17 février 2026 - 23:27
Araqchi à Genève : l’arme nucléaire « n’a aucune place dans la doctrine de sécurité nationale » de l’Iran

Lors d’interventions à la Conférence du désarmement de l’ONU à Genève (Suisse), le ministre iranien des Affaires étrangères, Seyed Abbas Araqchi, a réaffirmé que la République islamique d’Iran ne cherche ni la production ni l’acquisition d’armes nucléaires.

Agence de presse AhlulBayt (ABNA) : S’exprimant en marge des travaux de la Conférence du désarmement, Araqchi a souligné que la position de Téhéran est constante et explicitement formulée : « La République islamique d’Iran a toujours clairement indiqué qu’elle ne recherche ni la production ni l’acquisition d’armes nucléaires, des armes qui n’ont aucune place dans notre doctrine de sécurité nationale », a-t-il déclaré selon des propos rapportés.

Le chef de la diplomatie iranienne a présenté cette orientation comme relevant d’un choix doctrinal et stratégique, affirmant que l’approche de l’Iran en matière de sécurité est fondée sur la dissuasion défensive, la protection de la souveraineté nationale et la stabilité régionale, plutôt que sur des armes de destruction massive. Dans cette perspective, il a insisté sur le fait que les armes nucléaires ne constituent pas, pour l’Iran, un instrument légitime de sécurité.

Araqchi a également mis en avant la nécessité de préserver la crédibilité des régimes internationaux de non-prolifération et de désarmement, estimant que les normes multilatérales ne peuvent fonctionner durablement que si elles sont appliquées de manière équitable, sans politisation ni double standard. Des observateurs notent que ce message s’inscrit dans un débat récurrent au sein des enceintes onusiennes, où plusieurs États dénoncent la sélectivité des pressions et la priorité insuffisante accordée au désarmement effectif des puissances nucléaires.

La Conférence du désarmement, qui siège à Genève, est l’un des principaux forums multilatéraux dédiés aux questions de limitation des armements, de désarmement et de non-prolifération.

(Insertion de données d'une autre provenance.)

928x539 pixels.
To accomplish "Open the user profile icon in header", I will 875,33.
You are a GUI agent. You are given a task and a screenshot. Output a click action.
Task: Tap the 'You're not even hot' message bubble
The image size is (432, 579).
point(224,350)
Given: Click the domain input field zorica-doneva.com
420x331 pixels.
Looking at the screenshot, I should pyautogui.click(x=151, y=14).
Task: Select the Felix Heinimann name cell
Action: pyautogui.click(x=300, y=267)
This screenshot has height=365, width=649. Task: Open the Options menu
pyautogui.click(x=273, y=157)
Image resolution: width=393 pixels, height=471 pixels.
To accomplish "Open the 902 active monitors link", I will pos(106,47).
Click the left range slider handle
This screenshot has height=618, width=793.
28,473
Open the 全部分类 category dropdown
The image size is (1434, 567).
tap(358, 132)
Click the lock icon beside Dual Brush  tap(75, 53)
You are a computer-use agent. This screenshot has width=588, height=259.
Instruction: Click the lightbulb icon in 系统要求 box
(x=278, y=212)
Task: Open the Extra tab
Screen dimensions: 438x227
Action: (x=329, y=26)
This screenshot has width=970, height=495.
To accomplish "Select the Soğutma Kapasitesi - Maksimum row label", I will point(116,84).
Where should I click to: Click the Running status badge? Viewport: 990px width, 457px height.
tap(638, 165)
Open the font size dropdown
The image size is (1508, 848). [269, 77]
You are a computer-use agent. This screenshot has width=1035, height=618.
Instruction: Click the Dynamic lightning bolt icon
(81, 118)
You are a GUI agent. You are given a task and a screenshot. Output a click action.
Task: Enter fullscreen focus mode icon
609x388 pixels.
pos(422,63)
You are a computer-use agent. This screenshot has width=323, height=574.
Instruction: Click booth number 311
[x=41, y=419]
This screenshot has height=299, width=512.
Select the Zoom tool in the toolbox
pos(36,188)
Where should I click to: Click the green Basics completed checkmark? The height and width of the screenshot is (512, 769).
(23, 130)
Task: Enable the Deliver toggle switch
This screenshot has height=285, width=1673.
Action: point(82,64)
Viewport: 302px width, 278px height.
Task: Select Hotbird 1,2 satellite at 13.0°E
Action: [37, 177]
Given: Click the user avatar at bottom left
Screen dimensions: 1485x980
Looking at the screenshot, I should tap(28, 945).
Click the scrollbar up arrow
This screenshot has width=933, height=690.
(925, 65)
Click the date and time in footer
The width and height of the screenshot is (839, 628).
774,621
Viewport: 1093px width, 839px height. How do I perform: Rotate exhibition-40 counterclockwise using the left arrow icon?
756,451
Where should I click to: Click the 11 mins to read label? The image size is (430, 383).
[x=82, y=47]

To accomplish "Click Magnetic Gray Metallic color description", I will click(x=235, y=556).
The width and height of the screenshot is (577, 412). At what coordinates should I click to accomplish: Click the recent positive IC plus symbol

Les discussions y sont souvent marquées par des divergences de fond sur les priorités : certains États mettent l’accent sur le contrôle des programmes sensibles, tandis que d’autres insistent sur l’obligation de progrès concrets vers un monde sans armes nucléaires.

Dans son intervention, Araqchi a, selon des sources diplomatiques, plaidé pour une approche fondée sur le dialogue et sur des engagements vérifiables, tout en critiquant les pressions et menaces comme méthode de gestion des différends. Il a réitéré que la diplomatie n’a de sens que dans un cadre de respect mutuel et d’égalité entre les parties, et que la sécurité collective ne peut être construite par la coercition.

Les responsables iraniens répètent régulièrement que le programme nucléaire du pays est de nature pacifique et qu’il s’inscrit dans les cadres internationaux pertinents, tout en dénonçant les sanctions unilatérales et les campagnes de pression. Dans ce contexte, la déclaration d’Araqchi à Genève vise à réaffirmer la ligne officielle de Téhéran devant un auditoire international, et à présenter la doctrine iranienne comme incompatible avec l’arme nucléaire.